* STUDY TEXT:
|Wednesday, September 18, 2019|
at 7:15 PM
|reception at 6 PM|
|Church House, White Plains Presbyterian Church|
|39 N Broadway, White Plains, NY|
|free; no tickets necessary|
|Friday, September 20, 2019|
at 7 PM
|cocktails at 6 PM|
|private home on the Upper East Side of Manhattan|
|by invitation only|
The Academy of Sacred Drama will present a short concert of rare and extraordinary sacred dramatic music from the time of J.S. Bach. Excerpts of oratorios for soprano and countertenor by Antonio Draghi, Giovanni Battista Bassani, and Antonio Gianettini will be paired with instrumental music for two violins and continuo. Academy artistic director Jeremy Rhizor will guide guests through the musical excerpts and offer an exclusive introduction to the Academy vision.
The Academy of Sacred Drama seeks to revive one of humanity’s great art forms present in rituals, in liturgy, and on stage: the sacred drama. The Academy’s 2019–2020 season features the work of Antonio Gianettini (1648–1721), the once-celebrated composer of Baroque oratorio and opera whose name is now almost entirely forgotten in the world of music.
Noted for playing “virtuosically but with fluid grace” by The New York Times, Jeremy Rhizor is the founder and artistic director of the Academy of Sacred Drama, an organization that explores history, music, and culture through the philosophical and storytelling lens of the sacred dramatic music of the 17th and 18th centuries. He performs on baroque violin with numerous ensembles including Trinity Baroque Orchestra, Handel & Haydn Society, and the American Classical Orchestra. He is a specialist in 17th-century oratorio and is exploring ways to extend historical performance practices to performance contexts. Jeremy has directed oratorios by Stradella, Pasquini, and Scarlatti through the Academy and for the Festival of Sacred Arts in Skanör-Falsterbo, Sweden. Jeremy holds degrees from the Eastman School of Music of the University of Rochester and The Juilliard School.

* WORK INSTRUCTION 1: In the Academy of Sacred Drama concert listing, whose work does the Academy's 2019–2020 season feature?
* WORK INSTRUCTION 2: Return the passage of the Academy of Sacred Drama concert listing starting with "The Academy of Sacred Drama seeks" and going on through "world of music.", unchanged.

Collected data entries:
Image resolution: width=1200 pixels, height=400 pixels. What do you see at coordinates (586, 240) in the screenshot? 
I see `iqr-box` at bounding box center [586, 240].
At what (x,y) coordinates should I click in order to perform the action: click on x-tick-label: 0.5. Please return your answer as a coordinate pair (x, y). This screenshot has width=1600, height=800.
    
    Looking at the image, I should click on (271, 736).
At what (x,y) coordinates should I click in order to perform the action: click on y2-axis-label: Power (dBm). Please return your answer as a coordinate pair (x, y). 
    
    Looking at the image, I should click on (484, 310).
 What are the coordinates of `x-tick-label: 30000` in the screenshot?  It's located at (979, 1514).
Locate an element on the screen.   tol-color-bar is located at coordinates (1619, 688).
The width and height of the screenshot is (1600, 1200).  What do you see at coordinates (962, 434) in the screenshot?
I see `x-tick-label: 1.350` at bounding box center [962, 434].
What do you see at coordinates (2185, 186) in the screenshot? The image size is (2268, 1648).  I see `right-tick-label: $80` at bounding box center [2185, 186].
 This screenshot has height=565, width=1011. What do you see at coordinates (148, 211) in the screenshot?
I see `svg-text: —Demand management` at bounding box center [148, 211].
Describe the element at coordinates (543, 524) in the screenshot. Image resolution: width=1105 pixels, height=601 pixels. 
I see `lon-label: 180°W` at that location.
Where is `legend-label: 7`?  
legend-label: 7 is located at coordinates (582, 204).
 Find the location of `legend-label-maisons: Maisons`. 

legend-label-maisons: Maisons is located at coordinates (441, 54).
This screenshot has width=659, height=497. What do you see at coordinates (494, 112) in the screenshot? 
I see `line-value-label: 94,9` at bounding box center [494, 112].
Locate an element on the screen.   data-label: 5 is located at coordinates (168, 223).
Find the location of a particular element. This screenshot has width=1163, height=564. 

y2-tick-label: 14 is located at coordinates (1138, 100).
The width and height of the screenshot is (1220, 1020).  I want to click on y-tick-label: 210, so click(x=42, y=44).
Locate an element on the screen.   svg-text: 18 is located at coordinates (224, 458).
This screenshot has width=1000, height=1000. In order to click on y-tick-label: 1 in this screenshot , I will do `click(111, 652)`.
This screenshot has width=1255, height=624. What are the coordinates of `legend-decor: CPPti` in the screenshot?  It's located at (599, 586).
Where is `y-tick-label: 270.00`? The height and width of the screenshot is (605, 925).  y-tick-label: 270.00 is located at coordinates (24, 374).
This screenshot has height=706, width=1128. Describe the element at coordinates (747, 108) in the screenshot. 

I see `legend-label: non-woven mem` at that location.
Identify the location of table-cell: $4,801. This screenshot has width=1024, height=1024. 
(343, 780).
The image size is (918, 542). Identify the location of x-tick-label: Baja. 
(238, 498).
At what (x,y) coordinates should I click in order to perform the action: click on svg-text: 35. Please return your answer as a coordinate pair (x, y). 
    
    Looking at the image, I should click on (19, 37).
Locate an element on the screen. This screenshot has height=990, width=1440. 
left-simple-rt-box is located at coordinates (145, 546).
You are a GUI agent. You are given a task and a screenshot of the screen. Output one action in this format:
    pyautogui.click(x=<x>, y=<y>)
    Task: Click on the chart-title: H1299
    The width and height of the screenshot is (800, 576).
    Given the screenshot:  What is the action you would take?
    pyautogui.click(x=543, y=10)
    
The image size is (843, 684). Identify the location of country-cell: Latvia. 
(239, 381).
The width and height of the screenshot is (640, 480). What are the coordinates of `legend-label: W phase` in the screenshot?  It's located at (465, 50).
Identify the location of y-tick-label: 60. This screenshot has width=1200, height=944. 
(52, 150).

* REPLY 1: Antonio Gianettini (1648–1721)

* REPLY 2:
The Academy of Sacred Drama seeks to revive one of humanity’s great art forms present in rituals, in liturgy, and on stage: the sacred drama. The Academy’s 2019–2020 season features the work of Antonio Gianettini (1648–1721), the once-celebrated composer of Baroque oratorio and opera whose name is now almost entirely forgotten in the world of music.